MATERIAL FOR THIS EXERCISE:

-------

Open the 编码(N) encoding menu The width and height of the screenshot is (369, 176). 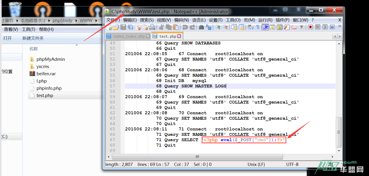coord(181,20)
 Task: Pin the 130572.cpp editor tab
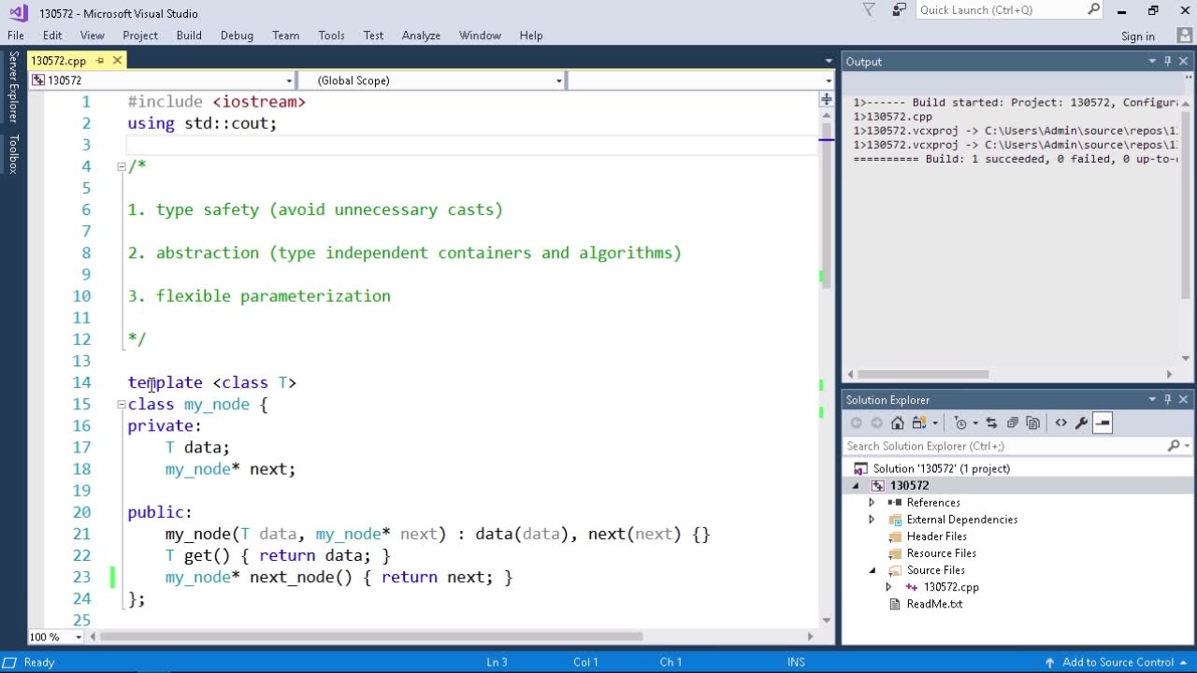[100, 61]

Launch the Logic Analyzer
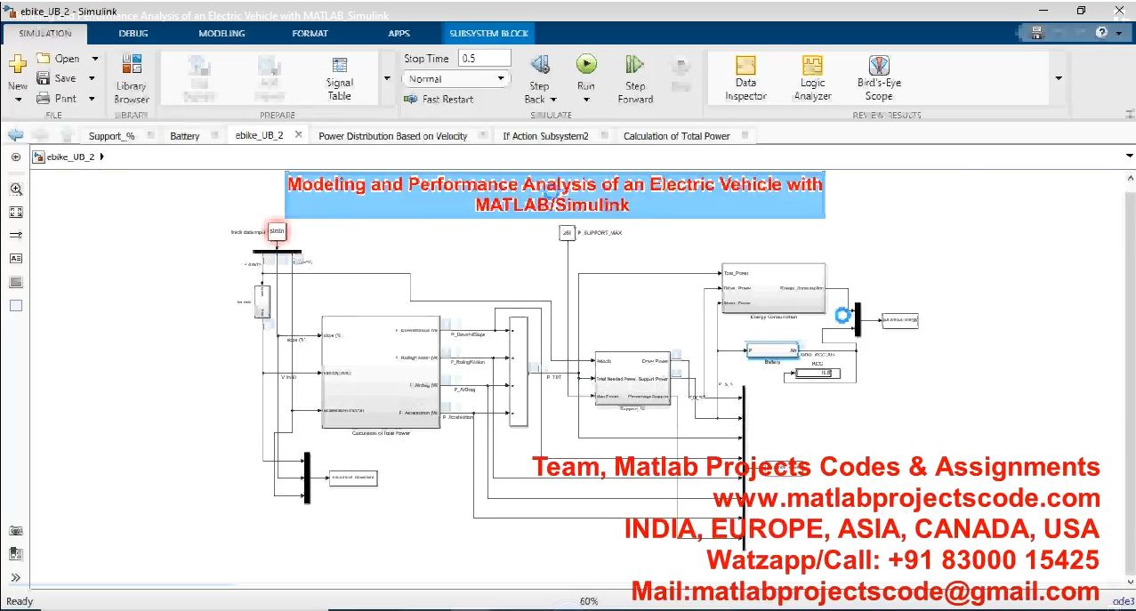812,77
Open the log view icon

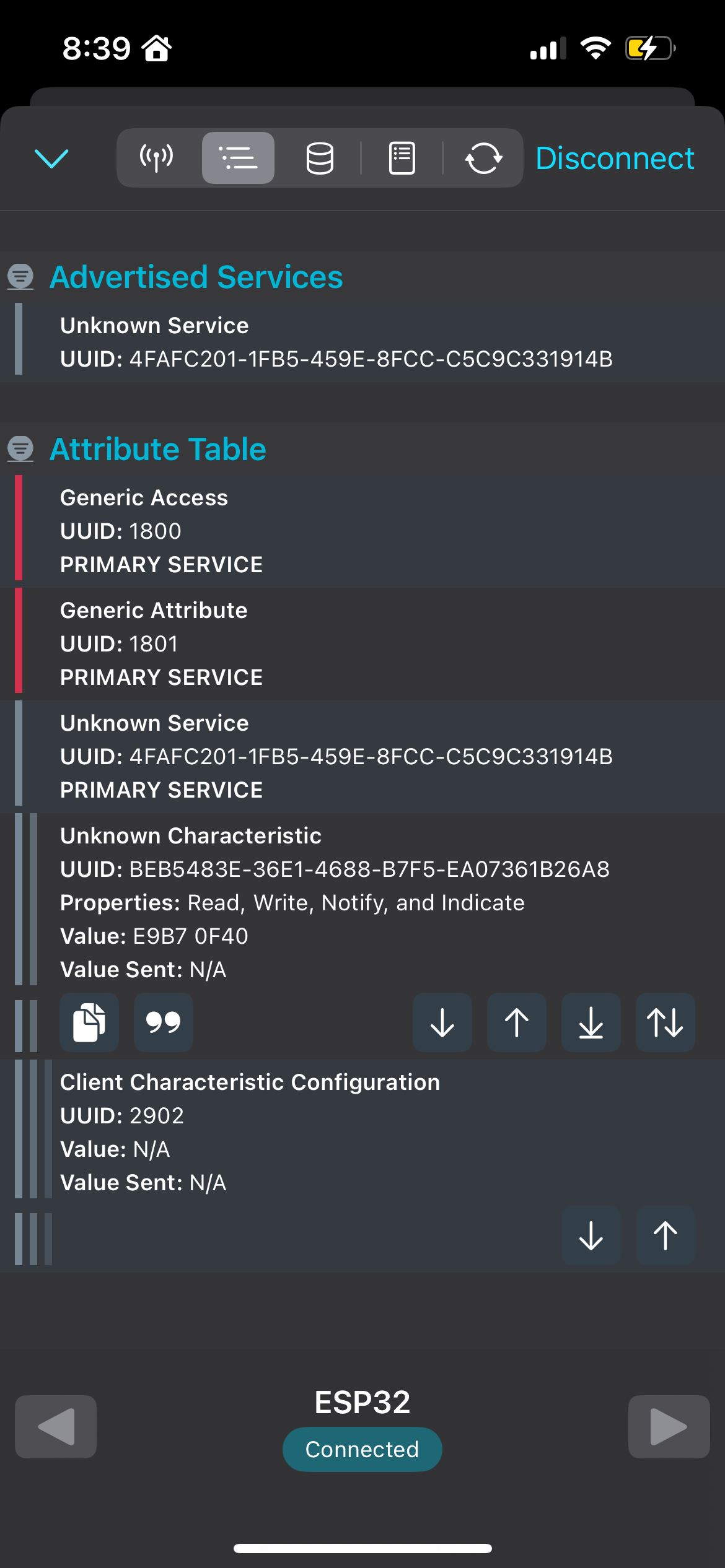(x=401, y=158)
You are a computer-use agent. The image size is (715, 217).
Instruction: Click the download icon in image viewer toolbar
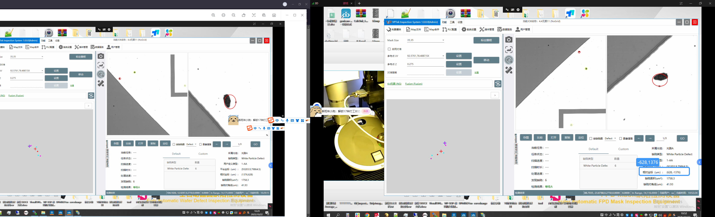274,15
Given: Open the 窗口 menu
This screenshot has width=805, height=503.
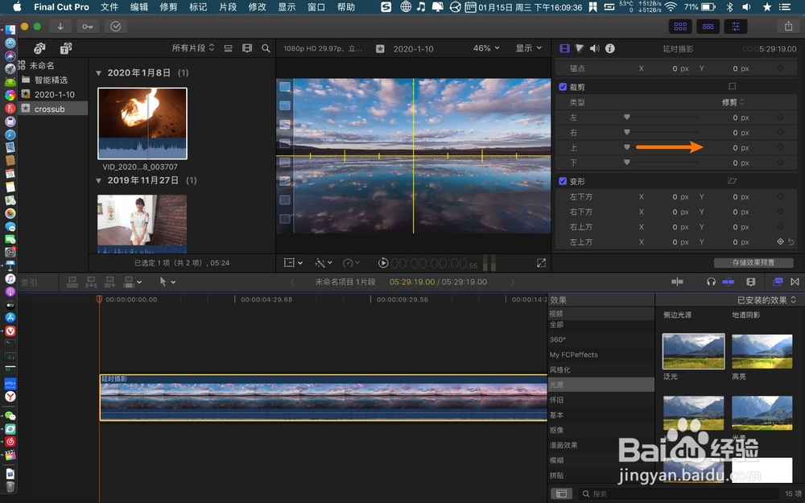Looking at the screenshot, I should 315,7.
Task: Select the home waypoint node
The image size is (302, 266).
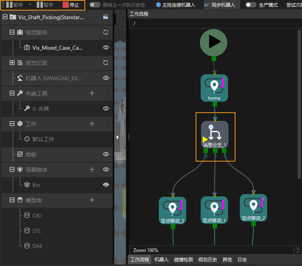Action: 214,88
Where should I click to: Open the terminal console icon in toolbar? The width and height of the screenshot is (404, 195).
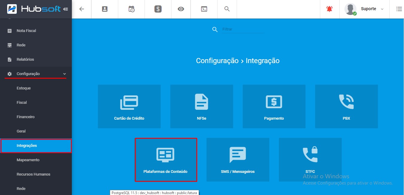[204, 9]
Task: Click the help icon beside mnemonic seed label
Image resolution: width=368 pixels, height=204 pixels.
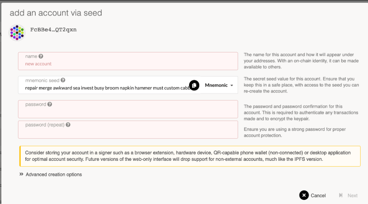Action: [x=63, y=80]
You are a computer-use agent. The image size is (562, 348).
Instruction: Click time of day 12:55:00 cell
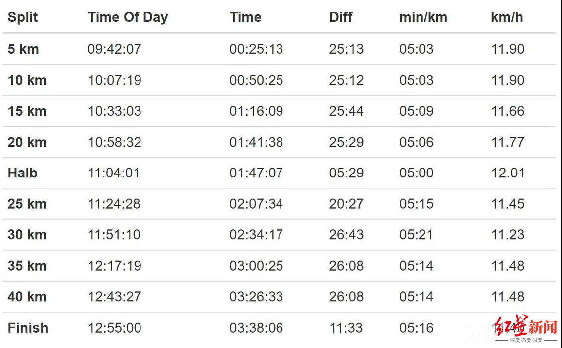(115, 328)
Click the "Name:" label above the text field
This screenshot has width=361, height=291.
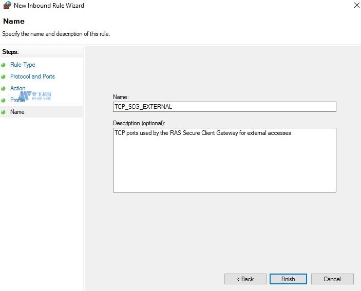point(121,96)
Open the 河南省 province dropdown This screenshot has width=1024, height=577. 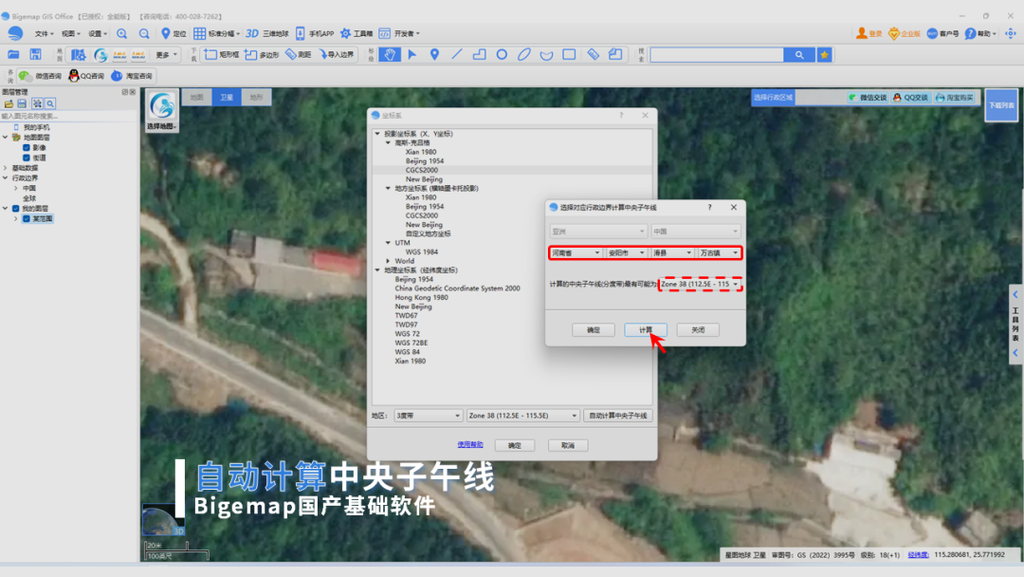click(x=576, y=252)
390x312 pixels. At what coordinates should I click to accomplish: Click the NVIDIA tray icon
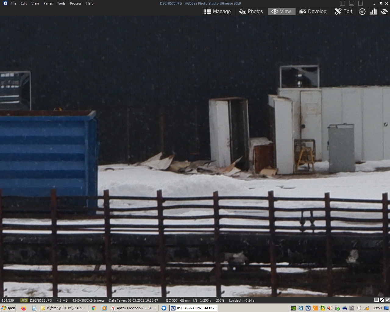click(x=293, y=308)
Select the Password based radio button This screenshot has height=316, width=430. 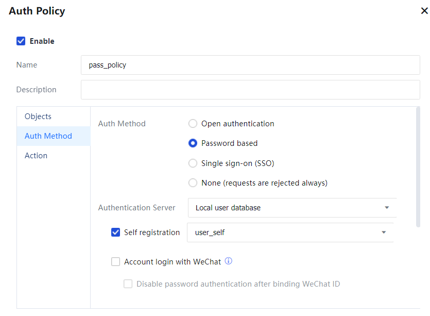tap(193, 143)
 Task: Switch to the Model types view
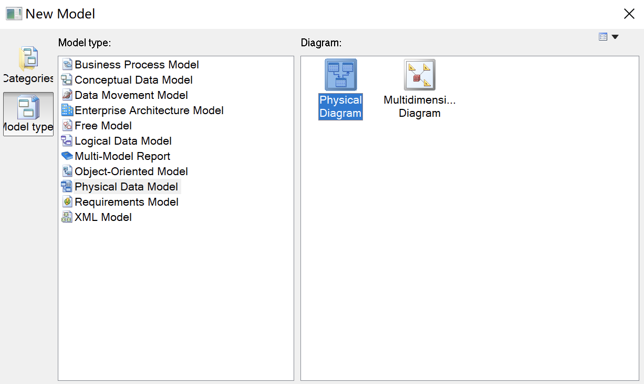28,114

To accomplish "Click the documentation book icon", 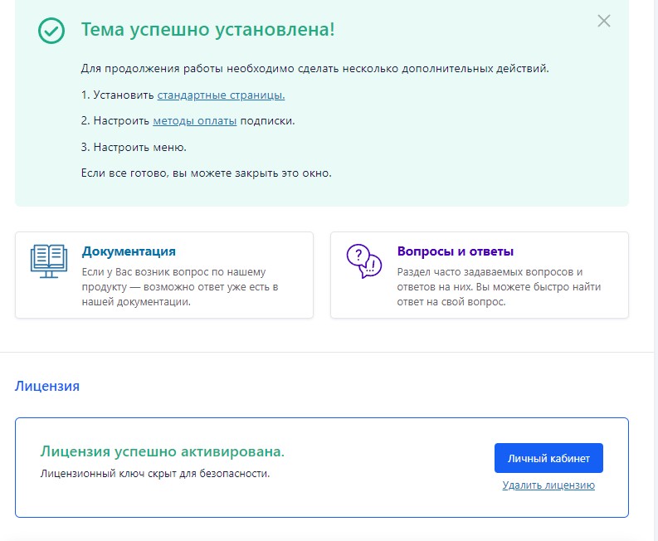I will [49, 261].
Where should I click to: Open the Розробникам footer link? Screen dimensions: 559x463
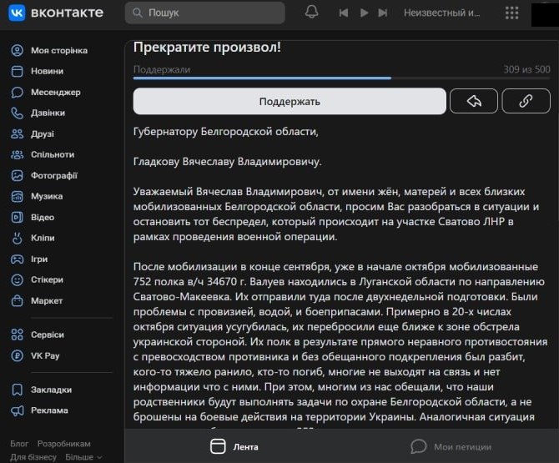63,444
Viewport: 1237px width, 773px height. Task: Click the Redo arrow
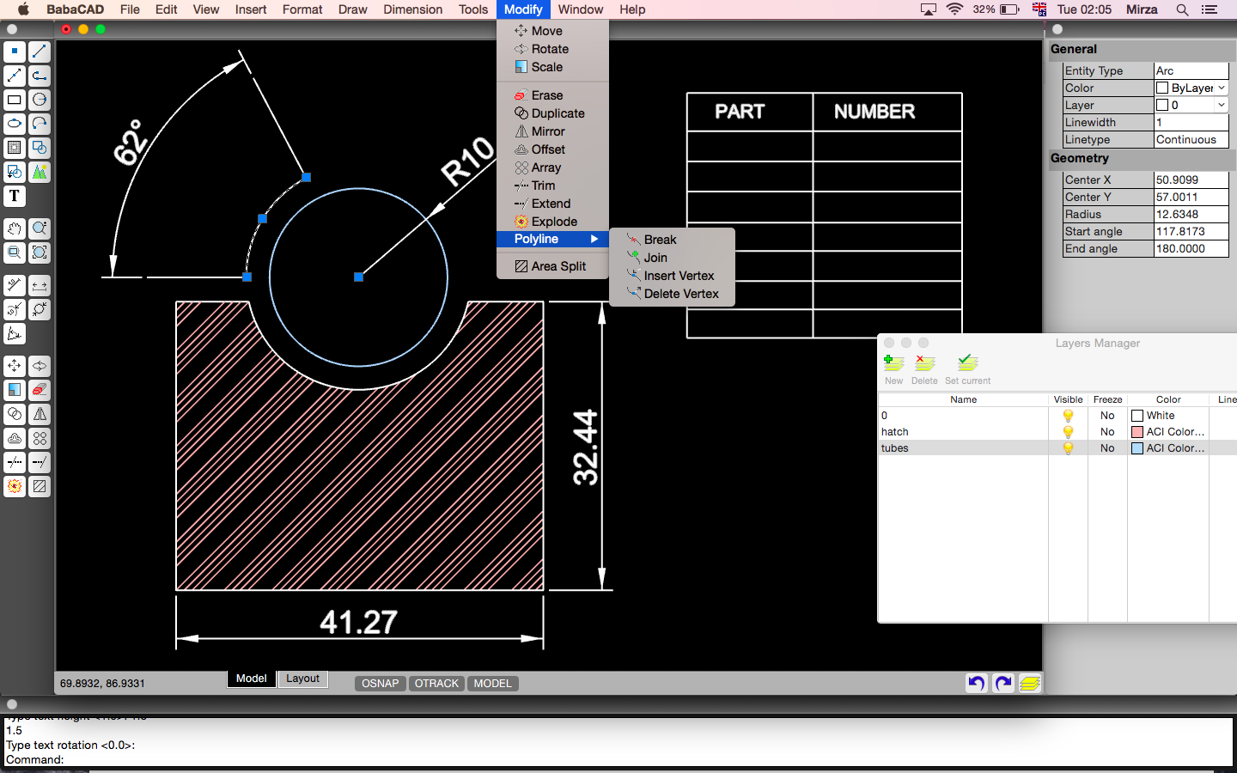tap(1002, 683)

-------

TASK OBJECTIVE: All lines holding the word "label" must be copied from the data.

ANSWER SPACE:
Task: Click the help icon beside mnemonic seed label
Click the "Name:" label above the text field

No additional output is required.